The Knight Commander’s fist clenched instinctively before he caught himself and gradually relaxed his grip.
A stupider man would probably attack her now, but Serana knew she had nothing to fear. Aisac knew very well how terrible his odds of even scratching her were.
He breathed out slowly instead, before abruptly leaving.
The next day, Serana watched, dressed in her ceremonial garb, as the siege started. No trace of her injury remained.
Southern traitors numbering in the tens of thousands were the bulk of the force and the most visible. The Custodian could spot Terrans scurrying around here and there, but for the most part, they stayed out of sight while their allies prepared battering rams and siege towers.
The soldiers weren’t in good shape.

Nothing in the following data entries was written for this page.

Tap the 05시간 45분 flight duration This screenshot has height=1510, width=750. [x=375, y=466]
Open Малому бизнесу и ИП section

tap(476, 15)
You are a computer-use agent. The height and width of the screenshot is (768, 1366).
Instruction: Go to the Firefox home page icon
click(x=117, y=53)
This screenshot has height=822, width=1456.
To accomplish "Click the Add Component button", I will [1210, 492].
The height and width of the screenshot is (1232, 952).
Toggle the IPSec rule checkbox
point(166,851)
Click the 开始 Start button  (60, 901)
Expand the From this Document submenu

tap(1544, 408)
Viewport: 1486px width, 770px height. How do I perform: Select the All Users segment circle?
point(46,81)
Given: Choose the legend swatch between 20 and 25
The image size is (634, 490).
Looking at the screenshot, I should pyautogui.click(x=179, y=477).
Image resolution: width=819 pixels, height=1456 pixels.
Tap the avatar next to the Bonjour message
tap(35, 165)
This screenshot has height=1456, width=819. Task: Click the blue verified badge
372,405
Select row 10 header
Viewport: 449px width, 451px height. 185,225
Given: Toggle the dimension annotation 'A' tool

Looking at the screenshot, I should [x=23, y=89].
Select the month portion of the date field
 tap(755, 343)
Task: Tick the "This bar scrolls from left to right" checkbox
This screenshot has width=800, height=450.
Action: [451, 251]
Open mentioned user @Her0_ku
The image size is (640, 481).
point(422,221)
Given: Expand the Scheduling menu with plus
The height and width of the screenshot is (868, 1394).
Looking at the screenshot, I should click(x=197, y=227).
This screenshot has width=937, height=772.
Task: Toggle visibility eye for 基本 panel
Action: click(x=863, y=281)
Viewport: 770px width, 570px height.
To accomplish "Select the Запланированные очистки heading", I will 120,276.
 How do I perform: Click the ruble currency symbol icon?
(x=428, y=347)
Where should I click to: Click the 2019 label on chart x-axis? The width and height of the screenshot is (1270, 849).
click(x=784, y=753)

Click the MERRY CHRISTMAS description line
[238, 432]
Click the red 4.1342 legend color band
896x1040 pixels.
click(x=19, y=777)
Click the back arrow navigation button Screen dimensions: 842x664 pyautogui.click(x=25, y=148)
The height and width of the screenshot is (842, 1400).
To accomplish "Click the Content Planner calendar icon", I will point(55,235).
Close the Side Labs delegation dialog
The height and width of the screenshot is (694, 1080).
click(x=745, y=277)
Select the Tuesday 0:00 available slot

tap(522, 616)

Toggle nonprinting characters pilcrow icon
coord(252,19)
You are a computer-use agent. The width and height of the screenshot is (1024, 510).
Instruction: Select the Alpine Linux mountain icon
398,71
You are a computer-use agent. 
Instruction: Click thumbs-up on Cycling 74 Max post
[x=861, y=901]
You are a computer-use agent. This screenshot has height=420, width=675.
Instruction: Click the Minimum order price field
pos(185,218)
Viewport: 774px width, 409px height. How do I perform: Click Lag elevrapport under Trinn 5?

Much of their equipment was worn, and many were gaunt, but Serana could see that quite a few were armed with Terran weaponry.
She was beginning to understand their strategy here.
Her enemy understood that she was the lynchpin upon which their entire defense hinged, and so they were betting everything to try and get rid of her. Clearly, long-range bombardment and attacks were ineffective, so they hoped to try a more personal approach.
Unfortunately, they were not wrong. In her current state, Serana was extremely vulnerable. Vulnerable did not mean helpless, of course, but it was for the first time in her long life that she actually needed her knights and guards. Without them, she would likely succumb to the onslaught eventually.
She contemplated that for a while, eventually coming to the conclusion that it was not an unpleasant state of being.
For the first time in a long while, the people around her mattered in a tangible way. Instead of being mere conveniences whose actions and existence were ultimately of no consequence, their presence would decide the future course of Eigos. Both ally and adversary.
It made them real in a way no amount of nostalgia or philosophising ever could.
As she beheld the enemy, Serana began laughing with joy.